Exercise directions. Your answer must be an exact copy of the lines from the one containing "The height and" through the last line of the records below, with no pictures; please include nothing else.

[Task inputs — start]

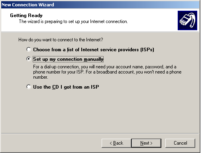This screenshot has width=204, height=153.
Task: Go to the next wizard step
Action: 146,143
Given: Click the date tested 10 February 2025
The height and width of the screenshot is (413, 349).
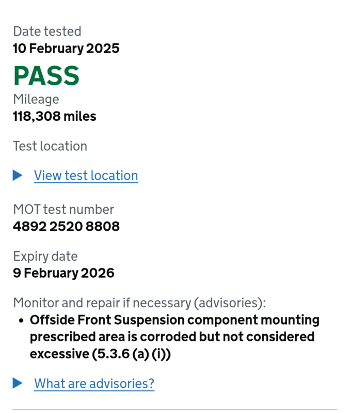Looking at the screenshot, I should 66,48.
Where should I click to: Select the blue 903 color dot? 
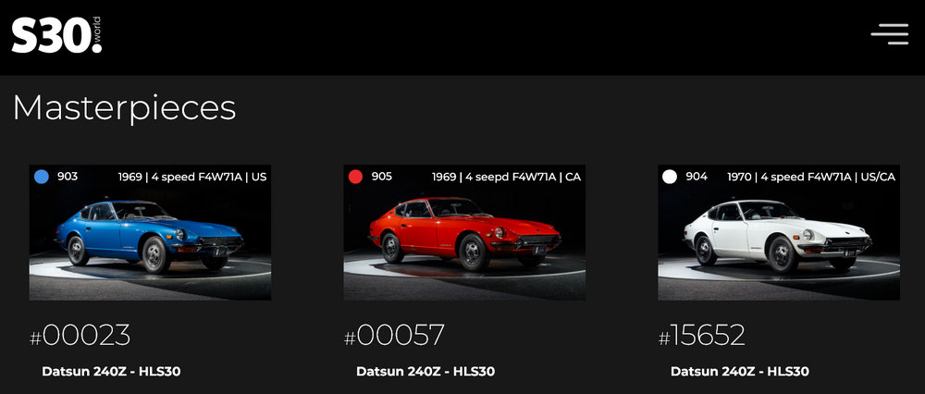click(x=42, y=177)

[Task inputs — finish]

Your response.
The height and width of the screenshot is (413, 349).
Looking at the screenshot, I should 66,48.
Where should I click to: Select the blue 903 color dot? 
click(x=42, y=177)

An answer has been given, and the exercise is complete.